## START EXERCISE MATERIAL

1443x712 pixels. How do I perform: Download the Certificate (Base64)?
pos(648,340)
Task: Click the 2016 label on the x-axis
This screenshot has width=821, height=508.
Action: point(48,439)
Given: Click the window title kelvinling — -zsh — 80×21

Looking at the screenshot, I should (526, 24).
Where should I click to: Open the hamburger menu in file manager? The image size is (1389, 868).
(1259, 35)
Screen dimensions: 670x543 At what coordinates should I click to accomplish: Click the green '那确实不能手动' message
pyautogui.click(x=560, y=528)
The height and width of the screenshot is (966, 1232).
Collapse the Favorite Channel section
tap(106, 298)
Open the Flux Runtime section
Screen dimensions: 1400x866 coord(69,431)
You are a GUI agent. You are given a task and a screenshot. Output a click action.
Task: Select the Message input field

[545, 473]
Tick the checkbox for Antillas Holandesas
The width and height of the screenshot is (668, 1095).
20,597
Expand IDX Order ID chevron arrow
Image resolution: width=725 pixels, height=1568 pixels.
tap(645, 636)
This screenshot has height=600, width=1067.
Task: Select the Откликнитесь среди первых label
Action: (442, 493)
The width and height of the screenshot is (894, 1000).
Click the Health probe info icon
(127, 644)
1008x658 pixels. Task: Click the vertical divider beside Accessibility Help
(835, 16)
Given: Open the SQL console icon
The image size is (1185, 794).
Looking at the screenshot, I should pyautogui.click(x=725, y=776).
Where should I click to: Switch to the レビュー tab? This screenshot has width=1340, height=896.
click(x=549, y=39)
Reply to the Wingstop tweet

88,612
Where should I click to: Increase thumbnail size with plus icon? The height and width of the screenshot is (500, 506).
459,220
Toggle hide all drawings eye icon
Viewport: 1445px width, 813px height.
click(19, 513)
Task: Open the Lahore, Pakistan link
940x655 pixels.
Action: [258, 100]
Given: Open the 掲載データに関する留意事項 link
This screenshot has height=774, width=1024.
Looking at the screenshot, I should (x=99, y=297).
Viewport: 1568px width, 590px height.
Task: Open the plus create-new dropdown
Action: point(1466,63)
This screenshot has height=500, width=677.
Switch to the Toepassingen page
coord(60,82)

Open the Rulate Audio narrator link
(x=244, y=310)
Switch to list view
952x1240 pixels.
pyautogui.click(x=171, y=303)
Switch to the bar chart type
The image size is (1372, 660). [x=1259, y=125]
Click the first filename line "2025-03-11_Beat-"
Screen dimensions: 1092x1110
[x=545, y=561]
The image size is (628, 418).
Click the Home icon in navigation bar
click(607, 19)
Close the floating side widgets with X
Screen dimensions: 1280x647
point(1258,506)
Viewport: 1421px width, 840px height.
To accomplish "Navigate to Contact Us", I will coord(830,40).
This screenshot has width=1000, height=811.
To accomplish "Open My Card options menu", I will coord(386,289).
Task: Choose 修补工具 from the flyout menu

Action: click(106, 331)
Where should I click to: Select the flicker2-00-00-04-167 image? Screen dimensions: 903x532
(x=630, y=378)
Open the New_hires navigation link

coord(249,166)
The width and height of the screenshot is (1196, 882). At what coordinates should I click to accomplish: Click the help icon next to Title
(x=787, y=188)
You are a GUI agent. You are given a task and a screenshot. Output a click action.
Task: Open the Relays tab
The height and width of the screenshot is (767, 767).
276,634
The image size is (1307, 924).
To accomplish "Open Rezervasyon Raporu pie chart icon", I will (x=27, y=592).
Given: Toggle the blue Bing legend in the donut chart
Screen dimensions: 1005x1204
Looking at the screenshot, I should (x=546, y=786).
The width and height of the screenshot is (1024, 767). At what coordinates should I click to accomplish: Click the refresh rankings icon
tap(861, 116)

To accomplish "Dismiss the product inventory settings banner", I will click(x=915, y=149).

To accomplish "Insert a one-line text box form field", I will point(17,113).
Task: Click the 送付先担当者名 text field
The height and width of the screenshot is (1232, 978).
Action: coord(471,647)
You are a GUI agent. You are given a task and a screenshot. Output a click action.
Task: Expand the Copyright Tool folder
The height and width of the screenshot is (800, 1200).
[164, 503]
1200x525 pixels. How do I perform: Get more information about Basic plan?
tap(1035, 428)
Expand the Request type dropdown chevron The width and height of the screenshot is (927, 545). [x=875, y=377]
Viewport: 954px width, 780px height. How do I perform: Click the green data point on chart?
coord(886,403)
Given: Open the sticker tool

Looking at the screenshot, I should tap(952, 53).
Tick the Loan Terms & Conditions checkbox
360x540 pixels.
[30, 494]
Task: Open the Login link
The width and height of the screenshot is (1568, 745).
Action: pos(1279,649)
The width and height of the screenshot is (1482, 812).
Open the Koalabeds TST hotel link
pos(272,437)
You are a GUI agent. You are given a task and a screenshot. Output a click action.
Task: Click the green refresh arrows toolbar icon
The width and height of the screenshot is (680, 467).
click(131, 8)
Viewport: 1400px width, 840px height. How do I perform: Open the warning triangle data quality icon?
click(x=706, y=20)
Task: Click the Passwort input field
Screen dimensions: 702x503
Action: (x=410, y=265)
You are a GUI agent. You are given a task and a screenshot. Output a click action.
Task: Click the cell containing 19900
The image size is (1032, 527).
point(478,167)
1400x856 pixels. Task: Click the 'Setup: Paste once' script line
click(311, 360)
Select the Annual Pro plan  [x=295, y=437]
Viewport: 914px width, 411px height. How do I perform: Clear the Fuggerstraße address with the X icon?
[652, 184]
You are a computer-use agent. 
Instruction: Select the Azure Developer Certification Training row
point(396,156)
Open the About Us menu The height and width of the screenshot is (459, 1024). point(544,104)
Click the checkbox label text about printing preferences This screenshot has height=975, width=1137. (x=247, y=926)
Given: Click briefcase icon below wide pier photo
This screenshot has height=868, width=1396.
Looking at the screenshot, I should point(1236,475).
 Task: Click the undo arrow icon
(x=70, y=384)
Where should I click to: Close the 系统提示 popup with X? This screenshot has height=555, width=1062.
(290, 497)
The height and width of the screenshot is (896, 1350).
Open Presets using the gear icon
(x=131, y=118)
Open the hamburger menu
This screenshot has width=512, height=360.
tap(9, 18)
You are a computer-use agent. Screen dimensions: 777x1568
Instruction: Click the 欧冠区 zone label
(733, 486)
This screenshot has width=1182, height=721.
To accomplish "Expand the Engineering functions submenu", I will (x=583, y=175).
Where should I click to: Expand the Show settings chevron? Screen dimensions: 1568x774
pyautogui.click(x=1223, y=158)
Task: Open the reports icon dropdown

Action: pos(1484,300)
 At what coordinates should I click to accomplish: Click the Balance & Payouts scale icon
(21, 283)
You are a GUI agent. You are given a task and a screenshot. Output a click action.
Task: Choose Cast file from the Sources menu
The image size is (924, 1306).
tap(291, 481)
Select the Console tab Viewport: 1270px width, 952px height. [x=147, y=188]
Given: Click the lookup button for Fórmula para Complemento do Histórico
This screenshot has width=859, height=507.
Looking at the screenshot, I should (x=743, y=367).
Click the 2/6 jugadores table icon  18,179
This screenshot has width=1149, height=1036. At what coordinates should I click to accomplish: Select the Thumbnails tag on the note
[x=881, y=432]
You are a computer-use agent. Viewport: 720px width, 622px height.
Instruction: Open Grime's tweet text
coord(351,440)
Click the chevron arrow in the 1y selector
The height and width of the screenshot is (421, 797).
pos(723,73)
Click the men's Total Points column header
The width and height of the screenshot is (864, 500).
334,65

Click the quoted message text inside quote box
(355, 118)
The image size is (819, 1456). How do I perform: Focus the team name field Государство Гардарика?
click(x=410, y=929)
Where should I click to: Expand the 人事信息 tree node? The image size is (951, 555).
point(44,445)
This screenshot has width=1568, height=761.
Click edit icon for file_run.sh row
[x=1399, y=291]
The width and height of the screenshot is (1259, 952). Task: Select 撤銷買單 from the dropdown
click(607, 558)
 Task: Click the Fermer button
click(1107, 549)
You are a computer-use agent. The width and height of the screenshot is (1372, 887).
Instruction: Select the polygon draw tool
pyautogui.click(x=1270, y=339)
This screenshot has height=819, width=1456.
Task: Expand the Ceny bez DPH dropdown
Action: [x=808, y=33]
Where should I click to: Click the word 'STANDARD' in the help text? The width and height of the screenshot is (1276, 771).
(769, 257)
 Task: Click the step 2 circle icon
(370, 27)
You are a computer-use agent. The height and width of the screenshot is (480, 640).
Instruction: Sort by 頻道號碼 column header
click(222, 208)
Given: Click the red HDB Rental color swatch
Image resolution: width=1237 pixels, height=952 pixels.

## END EXERCISE MATERIAL

**DO THIS:** Copy out the material verbatim, from its first line through the line containing "Looking at the screenshot, I should (526, 24).", with both of those lines included.

**ANSWER BELOW:**
1443x712 pixels. How do I perform: Download the Certificate (Base64)?
pos(648,340)
Task: Click the 2016 label on the x-axis
This screenshot has width=821, height=508.
Action: point(48,439)
Given: Click the window title kelvinling — -zsh — 80×21

Looking at the screenshot, I should (526, 24).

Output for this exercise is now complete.